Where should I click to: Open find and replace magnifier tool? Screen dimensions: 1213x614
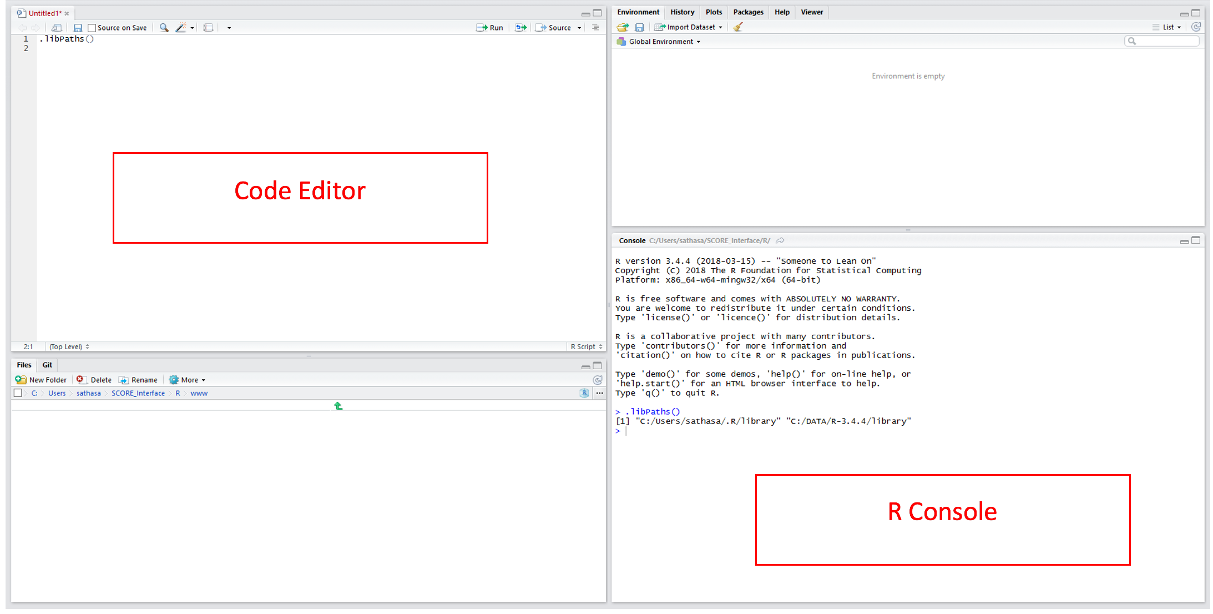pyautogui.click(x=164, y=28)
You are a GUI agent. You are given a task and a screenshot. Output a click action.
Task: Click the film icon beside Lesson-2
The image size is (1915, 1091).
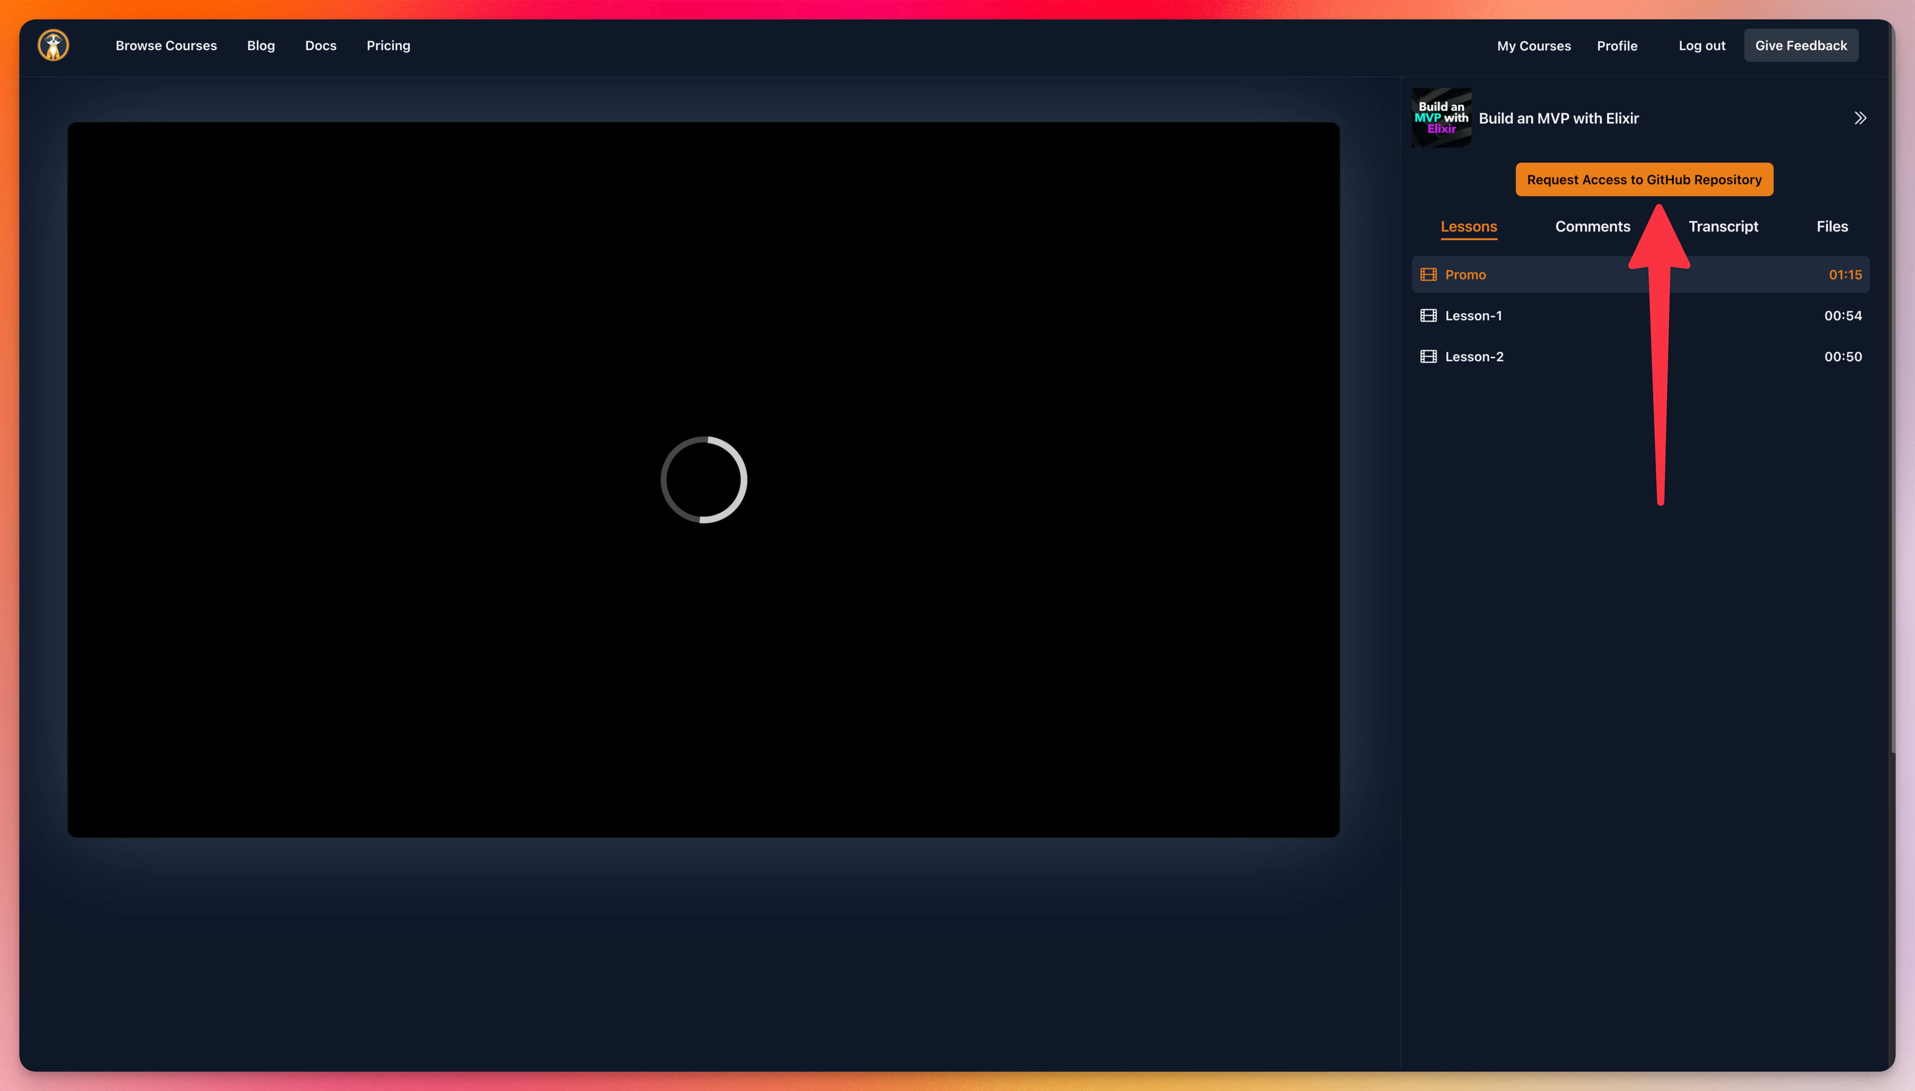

# Task requirements
Copy every record above exactly as written, but leave out the pictures.

# Response box
Where should I click to: Open find and replace magnifier tool? Screen dimensions: 1213x614
pyautogui.click(x=164, y=28)
You are a GUI agent. You are given a task and a screenshot. Output a click action.
Task: Click the film icon beside Lesson-2
The image size is (1915, 1091).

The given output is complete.